* Records shown
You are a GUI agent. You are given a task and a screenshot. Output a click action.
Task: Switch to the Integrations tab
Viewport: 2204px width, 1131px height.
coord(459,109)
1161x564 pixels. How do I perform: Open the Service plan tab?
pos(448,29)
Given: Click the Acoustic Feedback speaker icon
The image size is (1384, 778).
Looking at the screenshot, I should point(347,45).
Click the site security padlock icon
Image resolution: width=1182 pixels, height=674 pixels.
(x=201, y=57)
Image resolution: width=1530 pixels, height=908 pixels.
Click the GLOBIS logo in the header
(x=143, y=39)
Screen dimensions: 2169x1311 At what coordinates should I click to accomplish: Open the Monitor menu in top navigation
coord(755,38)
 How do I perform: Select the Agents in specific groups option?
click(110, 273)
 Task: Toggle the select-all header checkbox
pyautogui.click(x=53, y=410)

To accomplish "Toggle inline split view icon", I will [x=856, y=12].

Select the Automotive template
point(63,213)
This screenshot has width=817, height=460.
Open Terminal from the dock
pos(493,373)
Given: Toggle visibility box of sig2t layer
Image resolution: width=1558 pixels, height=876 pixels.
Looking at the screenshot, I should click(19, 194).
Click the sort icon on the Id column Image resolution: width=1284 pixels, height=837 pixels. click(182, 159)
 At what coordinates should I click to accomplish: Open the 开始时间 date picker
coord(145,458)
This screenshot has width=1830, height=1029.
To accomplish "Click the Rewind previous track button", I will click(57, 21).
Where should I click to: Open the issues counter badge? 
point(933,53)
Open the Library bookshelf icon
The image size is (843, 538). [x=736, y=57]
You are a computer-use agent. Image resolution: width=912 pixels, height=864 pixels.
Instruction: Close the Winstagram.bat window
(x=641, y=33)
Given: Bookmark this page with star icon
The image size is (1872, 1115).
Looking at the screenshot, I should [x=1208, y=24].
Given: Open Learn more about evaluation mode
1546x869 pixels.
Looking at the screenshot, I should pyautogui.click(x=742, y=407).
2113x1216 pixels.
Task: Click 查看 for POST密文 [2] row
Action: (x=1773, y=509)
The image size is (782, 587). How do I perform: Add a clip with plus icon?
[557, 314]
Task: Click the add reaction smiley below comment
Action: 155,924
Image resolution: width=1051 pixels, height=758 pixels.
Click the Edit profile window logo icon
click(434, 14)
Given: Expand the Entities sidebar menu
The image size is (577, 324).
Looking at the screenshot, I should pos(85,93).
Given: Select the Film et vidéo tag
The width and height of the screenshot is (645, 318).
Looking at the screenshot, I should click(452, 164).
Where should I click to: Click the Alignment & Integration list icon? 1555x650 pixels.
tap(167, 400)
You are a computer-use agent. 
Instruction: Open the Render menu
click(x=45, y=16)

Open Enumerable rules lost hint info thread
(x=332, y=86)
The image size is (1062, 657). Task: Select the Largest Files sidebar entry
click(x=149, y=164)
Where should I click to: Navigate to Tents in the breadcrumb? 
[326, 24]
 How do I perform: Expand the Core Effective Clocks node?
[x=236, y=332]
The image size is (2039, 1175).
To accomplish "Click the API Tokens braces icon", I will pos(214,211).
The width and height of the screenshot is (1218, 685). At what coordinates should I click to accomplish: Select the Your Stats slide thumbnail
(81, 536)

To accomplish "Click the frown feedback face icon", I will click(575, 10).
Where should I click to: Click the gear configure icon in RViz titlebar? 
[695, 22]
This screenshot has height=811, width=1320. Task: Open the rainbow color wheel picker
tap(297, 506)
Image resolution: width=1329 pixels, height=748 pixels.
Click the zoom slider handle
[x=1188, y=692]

* Exercise
Word for word, return each of the entries shown above.

* Finished task
You are a GUI agent. You are given a task and a screenshot. Output a click action.
Task: Switch to the Integrations tab
Viewport: 2204px width, 1131px height.
coord(459,109)
1161x564 pixels. How do I perform: Open the Service plan tab?
pos(448,29)
Given: Click the Acoustic Feedback speaker icon
The image size is (1384, 778).
Looking at the screenshot, I should point(347,45).
Click the site security padlock icon
Image resolution: width=1182 pixels, height=674 pixels.
(x=201, y=57)
Image resolution: width=1530 pixels, height=908 pixels.
Click the GLOBIS logo in the header
(x=143, y=39)
Screen dimensions: 2169x1311 At what coordinates should I click to accomplish: Open the Monitor menu in top navigation
coord(755,38)
 How do I perform: Select the Agents in specific groups option?
click(110, 273)
 Task: Toggle the select-all header checkbox
pyautogui.click(x=53, y=410)

To accomplish "Toggle inline split view icon", I will [x=856, y=12].

Select the Automotive template
point(63,213)
This screenshot has width=817, height=460.
Open Terminal from the dock
pos(493,373)
Given: Toggle visibility box of sig2t layer
Image resolution: width=1558 pixels, height=876 pixels.
Looking at the screenshot, I should click(19, 194).
Click the sort icon on the Id column Image resolution: width=1284 pixels, height=837 pixels. click(182, 159)
 At what coordinates should I click to accomplish: Open the 开始时间 date picker
coord(145,458)
This screenshot has width=1830, height=1029.
To accomplish "Click the Rewind previous track button", I will click(57, 21).
Where should I click to: Open the issues counter badge? 
point(933,53)
Open the Library bookshelf icon
The image size is (843, 538). [x=736, y=57]
You are a computer-use agent. Image resolution: width=912 pixels, height=864 pixels.
Instruction: Close the Winstagram.bat window
(x=641, y=33)
Given: Bookmark this page with star icon
The image size is (1872, 1115).
Looking at the screenshot, I should [x=1208, y=24].
Given: Open Learn more about evaluation mode
1546x869 pixels.
Looking at the screenshot, I should pyautogui.click(x=742, y=407).
2113x1216 pixels.
Task: Click 查看 for POST密文 [2] row
Action: (x=1773, y=509)
The image size is (782, 587). How do I perform: Add a clip with plus icon?
[557, 314]
Task: Click the add reaction smiley below comment
Action: 155,924
Image resolution: width=1051 pixels, height=758 pixels.
Click the Edit profile window logo icon
click(434, 14)
Given: Expand the Entities sidebar menu
The image size is (577, 324).
Looking at the screenshot, I should pos(85,93).
Given: Select the Film et vidéo tag
The width and height of the screenshot is (645, 318).
Looking at the screenshot, I should click(452, 164).
Where should I click to: Click the Alignment & Integration list icon? 1555x650 pixels.
tap(167, 400)
You are a computer-use agent. 
Instruction: Open the Render menu
click(x=45, y=16)

Open Enumerable rules lost hint info thread
(x=332, y=86)
The image size is (1062, 657). Task: Select the Largest Files sidebar entry
click(x=149, y=164)
Where should I click to: Navigate to Tents in the breadcrumb? 
[326, 24]
 How do I perform: Expand the Core Effective Clocks node?
[x=236, y=332]
The image size is (2039, 1175).
To accomplish "Click the API Tokens braces icon", I will pos(214,211).
The width and height of the screenshot is (1218, 685). At what coordinates should I click to accomplish: Select the Your Stats slide thumbnail
(81, 536)

To accomplish "Click the frown feedback face icon", I will click(575, 10).
Where should I click to: Click the gear configure icon in RViz titlebar? 
[695, 22]
This screenshot has height=811, width=1320. Task: Open the rainbow color wheel picker
tap(297, 506)
Image resolution: width=1329 pixels, height=748 pixels.
Click the zoom slider handle
[x=1188, y=692]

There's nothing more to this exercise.